This software is no longer supported.
Bibkeys
A Ruby utility to list all the citation keys in a BibTeX file
Lincoln A. Mullen | lincoln@lincolnmullen.com | http://lincolnmullen.com
Installation
You can install bibkeys from RubyGems:
gem install bibkeys
If you don't have it installed already, you'll need to install bibtex-ruby, which does most of the heavy lifting. Using gem to install bibkeys should install that dependency for you.
Usage
To list all the keys in a BibTeX file:
bibkeys bibliography.bib
To sort the list of keys:
bibkeys -s bibliography.bib
To list all the keys in multiple files:
bibkeys bib1.bib bib2.bib etc.bib
This program functions as *nix-style utility.
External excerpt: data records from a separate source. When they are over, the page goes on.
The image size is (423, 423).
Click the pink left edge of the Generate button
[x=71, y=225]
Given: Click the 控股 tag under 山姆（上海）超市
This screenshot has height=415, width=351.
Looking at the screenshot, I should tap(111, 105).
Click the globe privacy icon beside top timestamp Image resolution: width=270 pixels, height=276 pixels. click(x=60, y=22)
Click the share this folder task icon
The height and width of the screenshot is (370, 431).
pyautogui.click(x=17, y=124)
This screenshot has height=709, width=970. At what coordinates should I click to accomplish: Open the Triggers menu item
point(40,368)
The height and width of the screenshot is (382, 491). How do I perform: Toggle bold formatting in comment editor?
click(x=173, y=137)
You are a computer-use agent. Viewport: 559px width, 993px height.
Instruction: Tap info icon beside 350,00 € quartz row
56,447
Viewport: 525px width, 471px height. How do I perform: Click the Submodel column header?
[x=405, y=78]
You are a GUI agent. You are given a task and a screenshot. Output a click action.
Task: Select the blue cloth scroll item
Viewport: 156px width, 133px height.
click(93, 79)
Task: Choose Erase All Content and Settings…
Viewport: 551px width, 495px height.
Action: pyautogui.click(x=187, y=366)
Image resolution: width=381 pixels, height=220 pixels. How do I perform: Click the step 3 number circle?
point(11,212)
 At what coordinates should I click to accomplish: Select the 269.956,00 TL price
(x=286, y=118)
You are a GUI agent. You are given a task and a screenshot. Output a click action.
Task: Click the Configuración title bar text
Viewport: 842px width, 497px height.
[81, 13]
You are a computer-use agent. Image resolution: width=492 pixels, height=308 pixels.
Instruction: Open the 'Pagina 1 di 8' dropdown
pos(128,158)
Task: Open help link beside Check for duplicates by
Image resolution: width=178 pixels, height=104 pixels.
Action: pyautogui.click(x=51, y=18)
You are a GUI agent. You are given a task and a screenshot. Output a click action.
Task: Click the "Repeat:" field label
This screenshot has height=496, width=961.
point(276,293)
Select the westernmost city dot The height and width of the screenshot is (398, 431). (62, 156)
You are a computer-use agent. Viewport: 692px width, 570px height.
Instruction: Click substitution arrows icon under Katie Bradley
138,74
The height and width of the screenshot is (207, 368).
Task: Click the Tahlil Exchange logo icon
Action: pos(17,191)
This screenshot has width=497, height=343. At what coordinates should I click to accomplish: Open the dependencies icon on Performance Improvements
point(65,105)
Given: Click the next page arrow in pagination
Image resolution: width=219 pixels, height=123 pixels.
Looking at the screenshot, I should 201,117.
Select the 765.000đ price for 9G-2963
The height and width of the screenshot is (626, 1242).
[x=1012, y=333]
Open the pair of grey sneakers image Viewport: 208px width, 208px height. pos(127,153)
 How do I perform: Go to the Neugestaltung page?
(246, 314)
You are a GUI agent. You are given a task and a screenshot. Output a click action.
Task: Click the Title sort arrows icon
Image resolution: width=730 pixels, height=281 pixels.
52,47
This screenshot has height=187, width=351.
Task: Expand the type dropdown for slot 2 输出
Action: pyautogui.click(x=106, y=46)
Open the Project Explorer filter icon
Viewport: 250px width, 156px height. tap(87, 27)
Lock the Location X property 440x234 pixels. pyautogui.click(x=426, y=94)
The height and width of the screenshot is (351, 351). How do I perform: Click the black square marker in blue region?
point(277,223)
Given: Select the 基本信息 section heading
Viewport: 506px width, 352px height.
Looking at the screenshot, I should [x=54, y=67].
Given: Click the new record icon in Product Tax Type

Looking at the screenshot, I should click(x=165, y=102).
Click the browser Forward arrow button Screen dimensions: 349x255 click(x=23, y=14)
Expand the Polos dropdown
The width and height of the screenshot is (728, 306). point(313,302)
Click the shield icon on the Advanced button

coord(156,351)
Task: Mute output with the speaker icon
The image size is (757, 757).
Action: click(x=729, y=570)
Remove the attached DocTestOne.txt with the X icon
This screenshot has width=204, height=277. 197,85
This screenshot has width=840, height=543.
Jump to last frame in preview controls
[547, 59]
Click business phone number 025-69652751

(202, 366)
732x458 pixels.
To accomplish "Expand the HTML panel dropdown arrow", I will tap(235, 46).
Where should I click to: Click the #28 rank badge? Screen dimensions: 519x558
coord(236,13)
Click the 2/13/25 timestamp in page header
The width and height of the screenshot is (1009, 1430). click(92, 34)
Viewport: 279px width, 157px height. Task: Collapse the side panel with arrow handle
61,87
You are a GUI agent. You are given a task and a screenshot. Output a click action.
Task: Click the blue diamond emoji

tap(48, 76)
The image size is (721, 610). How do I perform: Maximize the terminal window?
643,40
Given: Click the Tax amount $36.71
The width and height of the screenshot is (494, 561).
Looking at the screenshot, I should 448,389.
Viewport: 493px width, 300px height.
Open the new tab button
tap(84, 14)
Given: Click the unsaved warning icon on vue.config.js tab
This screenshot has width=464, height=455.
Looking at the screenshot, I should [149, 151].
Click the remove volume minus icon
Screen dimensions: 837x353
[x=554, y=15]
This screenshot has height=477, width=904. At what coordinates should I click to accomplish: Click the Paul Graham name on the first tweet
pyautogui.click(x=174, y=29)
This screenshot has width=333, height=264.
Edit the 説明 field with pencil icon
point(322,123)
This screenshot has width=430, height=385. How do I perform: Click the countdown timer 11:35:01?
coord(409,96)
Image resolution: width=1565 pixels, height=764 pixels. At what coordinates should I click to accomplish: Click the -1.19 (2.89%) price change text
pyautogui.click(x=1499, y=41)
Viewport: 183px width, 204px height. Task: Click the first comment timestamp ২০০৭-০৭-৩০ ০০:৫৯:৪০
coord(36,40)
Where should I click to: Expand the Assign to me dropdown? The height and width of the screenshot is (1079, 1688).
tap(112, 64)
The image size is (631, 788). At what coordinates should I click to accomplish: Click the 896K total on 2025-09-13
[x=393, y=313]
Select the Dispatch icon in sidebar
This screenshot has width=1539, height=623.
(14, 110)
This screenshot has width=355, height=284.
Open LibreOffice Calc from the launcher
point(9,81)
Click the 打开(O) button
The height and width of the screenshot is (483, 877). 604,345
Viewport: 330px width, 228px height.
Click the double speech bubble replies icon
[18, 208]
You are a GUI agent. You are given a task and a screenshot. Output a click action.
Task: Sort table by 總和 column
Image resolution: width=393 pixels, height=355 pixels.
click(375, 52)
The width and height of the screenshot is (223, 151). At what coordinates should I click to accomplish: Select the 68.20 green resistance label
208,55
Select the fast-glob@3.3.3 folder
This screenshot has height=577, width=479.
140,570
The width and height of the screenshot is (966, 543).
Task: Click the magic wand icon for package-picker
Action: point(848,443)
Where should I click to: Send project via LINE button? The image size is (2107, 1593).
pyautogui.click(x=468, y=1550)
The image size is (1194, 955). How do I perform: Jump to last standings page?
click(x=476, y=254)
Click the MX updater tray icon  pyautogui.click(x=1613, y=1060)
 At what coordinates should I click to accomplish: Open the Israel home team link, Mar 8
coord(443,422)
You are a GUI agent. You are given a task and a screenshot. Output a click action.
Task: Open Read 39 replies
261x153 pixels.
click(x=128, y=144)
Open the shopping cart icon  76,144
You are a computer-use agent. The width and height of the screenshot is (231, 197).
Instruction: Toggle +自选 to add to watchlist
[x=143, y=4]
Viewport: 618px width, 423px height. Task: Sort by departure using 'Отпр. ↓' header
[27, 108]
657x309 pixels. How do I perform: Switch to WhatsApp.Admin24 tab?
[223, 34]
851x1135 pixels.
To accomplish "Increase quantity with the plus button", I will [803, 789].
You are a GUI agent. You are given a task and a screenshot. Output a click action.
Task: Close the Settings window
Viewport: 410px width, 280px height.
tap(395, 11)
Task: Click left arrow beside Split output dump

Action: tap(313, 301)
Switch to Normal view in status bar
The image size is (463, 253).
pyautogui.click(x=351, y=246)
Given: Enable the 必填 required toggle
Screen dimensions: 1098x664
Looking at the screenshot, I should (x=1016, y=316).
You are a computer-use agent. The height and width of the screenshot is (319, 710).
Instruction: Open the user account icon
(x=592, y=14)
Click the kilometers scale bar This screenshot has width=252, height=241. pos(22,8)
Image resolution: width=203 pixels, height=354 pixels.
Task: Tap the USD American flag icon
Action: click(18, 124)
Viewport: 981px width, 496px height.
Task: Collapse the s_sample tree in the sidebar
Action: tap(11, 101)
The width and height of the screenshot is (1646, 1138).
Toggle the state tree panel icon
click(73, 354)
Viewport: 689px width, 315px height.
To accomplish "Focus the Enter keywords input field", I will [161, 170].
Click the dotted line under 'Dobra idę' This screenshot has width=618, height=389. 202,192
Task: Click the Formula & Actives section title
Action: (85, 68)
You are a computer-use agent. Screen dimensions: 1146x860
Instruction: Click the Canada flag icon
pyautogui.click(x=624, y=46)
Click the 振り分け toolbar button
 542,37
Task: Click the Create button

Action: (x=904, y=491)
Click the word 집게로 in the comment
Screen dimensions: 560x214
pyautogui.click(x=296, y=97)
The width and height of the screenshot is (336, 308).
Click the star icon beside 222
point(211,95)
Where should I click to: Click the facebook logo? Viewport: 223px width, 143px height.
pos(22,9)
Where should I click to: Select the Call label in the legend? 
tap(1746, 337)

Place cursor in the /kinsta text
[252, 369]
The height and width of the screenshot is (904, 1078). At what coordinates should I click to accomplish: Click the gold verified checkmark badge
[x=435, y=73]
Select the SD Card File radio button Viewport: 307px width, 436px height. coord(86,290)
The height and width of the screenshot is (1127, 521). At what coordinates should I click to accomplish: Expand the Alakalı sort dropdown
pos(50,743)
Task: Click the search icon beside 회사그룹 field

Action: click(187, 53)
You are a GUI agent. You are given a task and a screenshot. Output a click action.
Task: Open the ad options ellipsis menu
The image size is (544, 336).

Accordingly, it can read from stdin:
cat bibliography.bib | bibkeys -
To save the keys to a file:
bibkeys bibliography.bib > keys.txt
Using Bibkeys with Vim
Bibkeys may be useful to you if you use BibTeX citation keys in your
writing. I generate a file with citation keys automatically whenever I
edit my BibTeX database. In my .vimrc
, I've added the following
lines:
set dictionary=$HOME/bib/citekeys.txt
set complete+=k
When writing a citation in a LaTeX or Pandoc document, typing the
beginning of a citation and pressing Ctrl-X Ctrl-K
or Ctrl-X Ctrl-N
autocompletes the citation. (N.B. This only works if your citation keys
do not contain characters like :
or -
. If you keys do have those
characters, you'll need to user-completion or omni-completion, both of
which are a pain.)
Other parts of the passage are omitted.